Action item -> Whenever a line in the entries below contains "resolution", copy that line.

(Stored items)
____________

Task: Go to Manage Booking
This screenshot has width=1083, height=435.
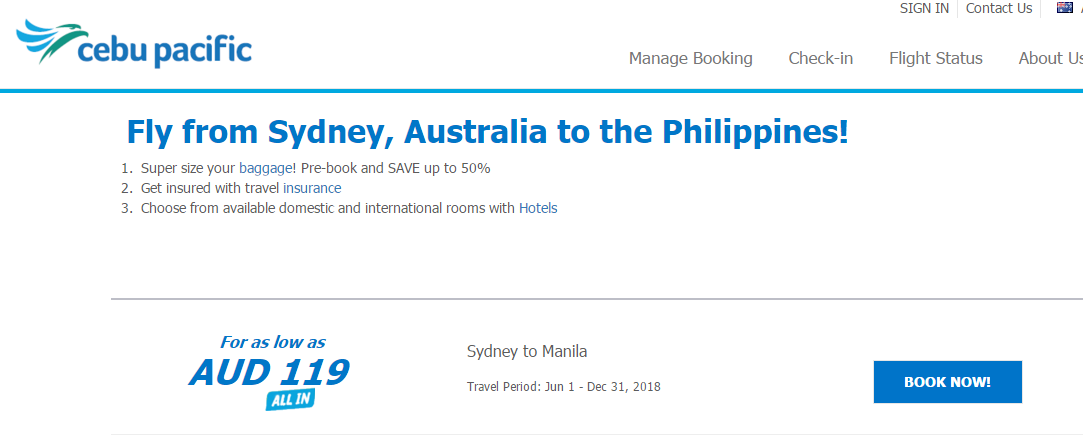Action: coord(691,59)
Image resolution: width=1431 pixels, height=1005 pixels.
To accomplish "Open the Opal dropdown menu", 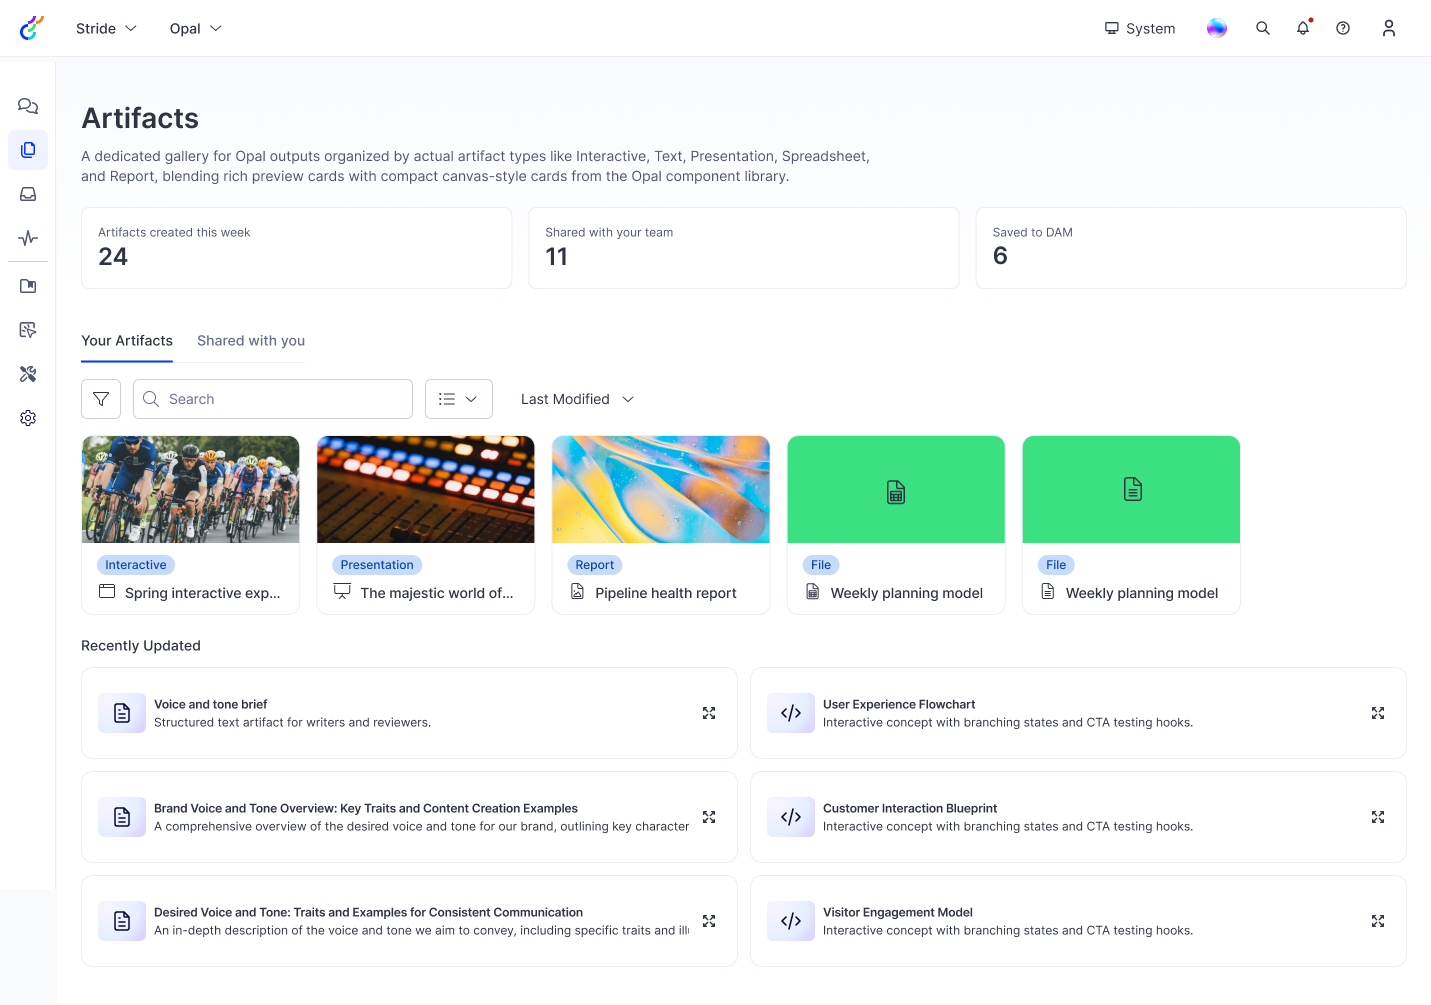I will [195, 28].
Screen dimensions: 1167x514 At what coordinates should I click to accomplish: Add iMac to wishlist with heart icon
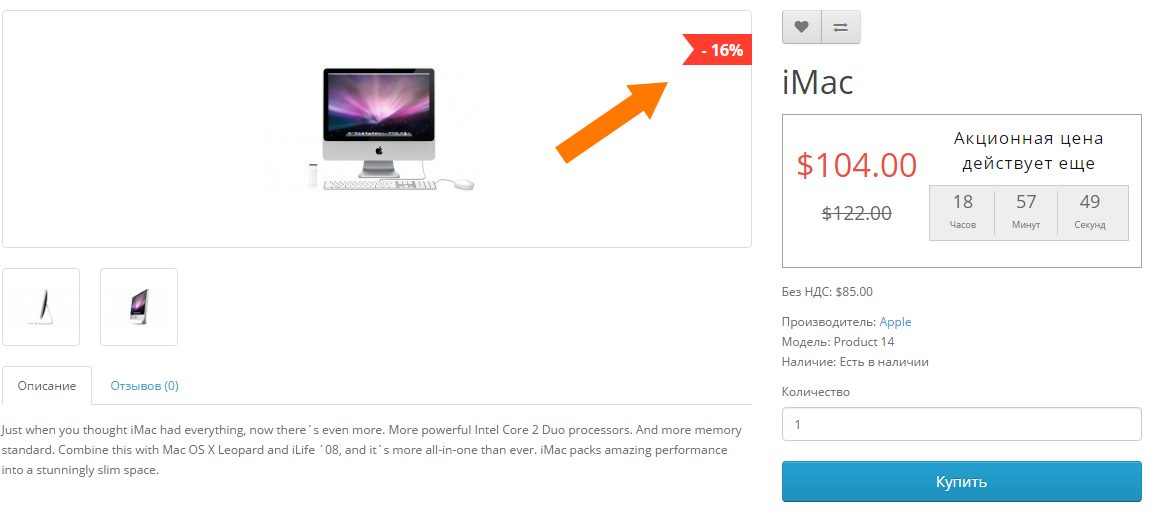click(x=802, y=27)
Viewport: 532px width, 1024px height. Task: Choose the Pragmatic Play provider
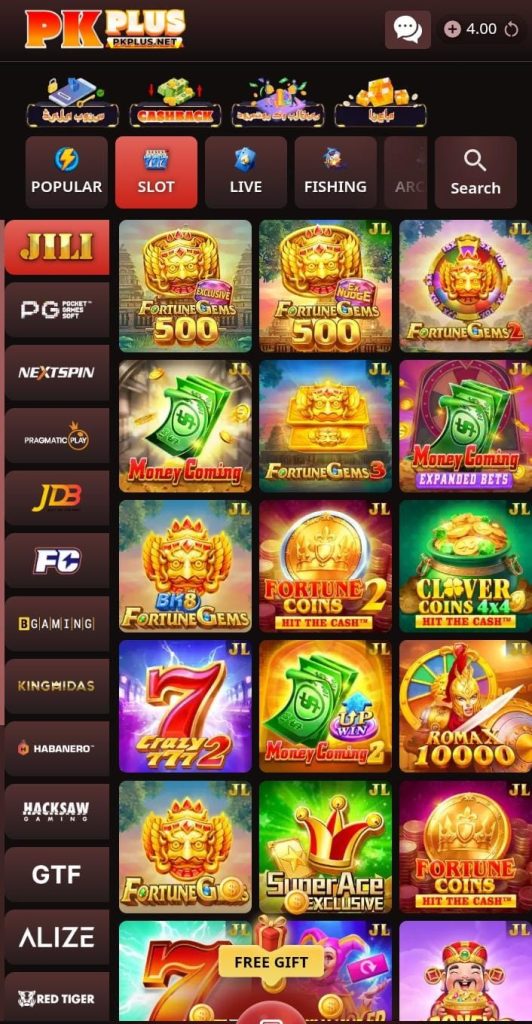click(57, 436)
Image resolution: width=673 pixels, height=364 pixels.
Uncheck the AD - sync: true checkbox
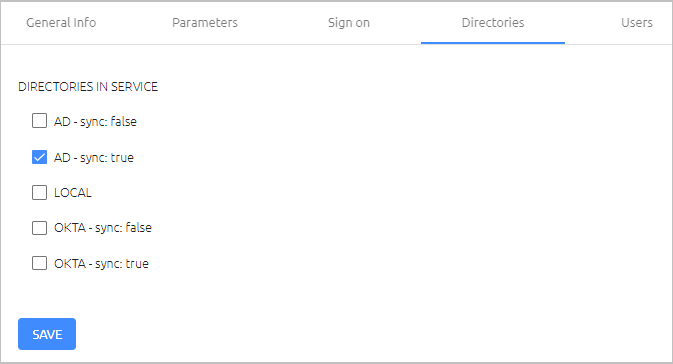pos(39,157)
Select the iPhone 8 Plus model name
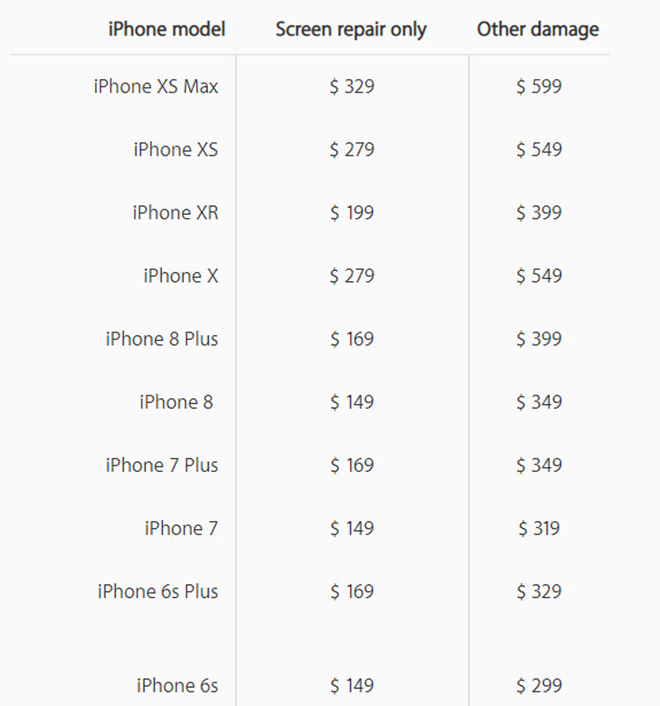660x706 pixels. pyautogui.click(x=162, y=339)
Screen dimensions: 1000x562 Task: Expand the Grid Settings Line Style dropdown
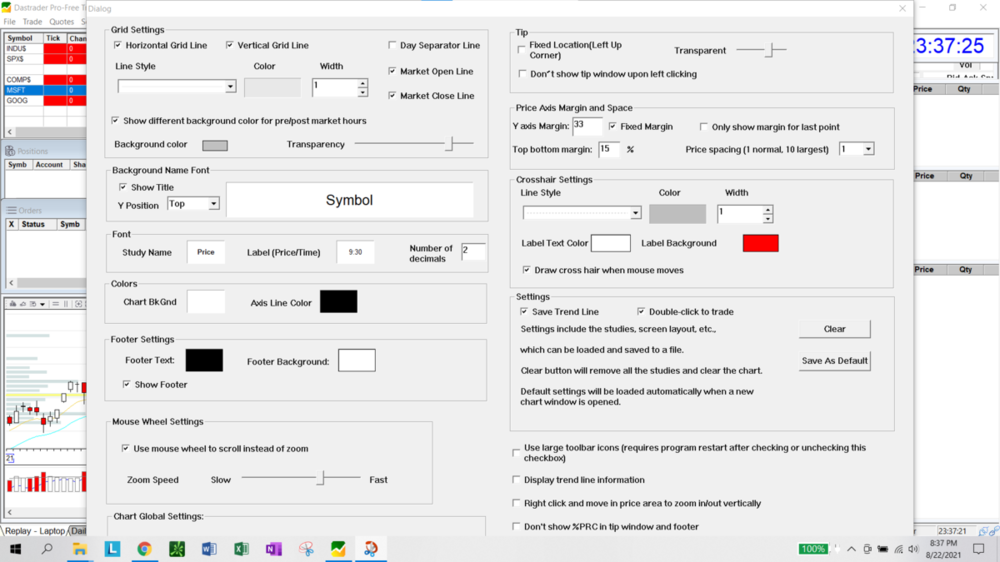[230, 87]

____________

Written answer ->
Image resolution: width=1431 pixels, height=1005 pixels.
Image resolution: width=673 pixels, height=364 pixels.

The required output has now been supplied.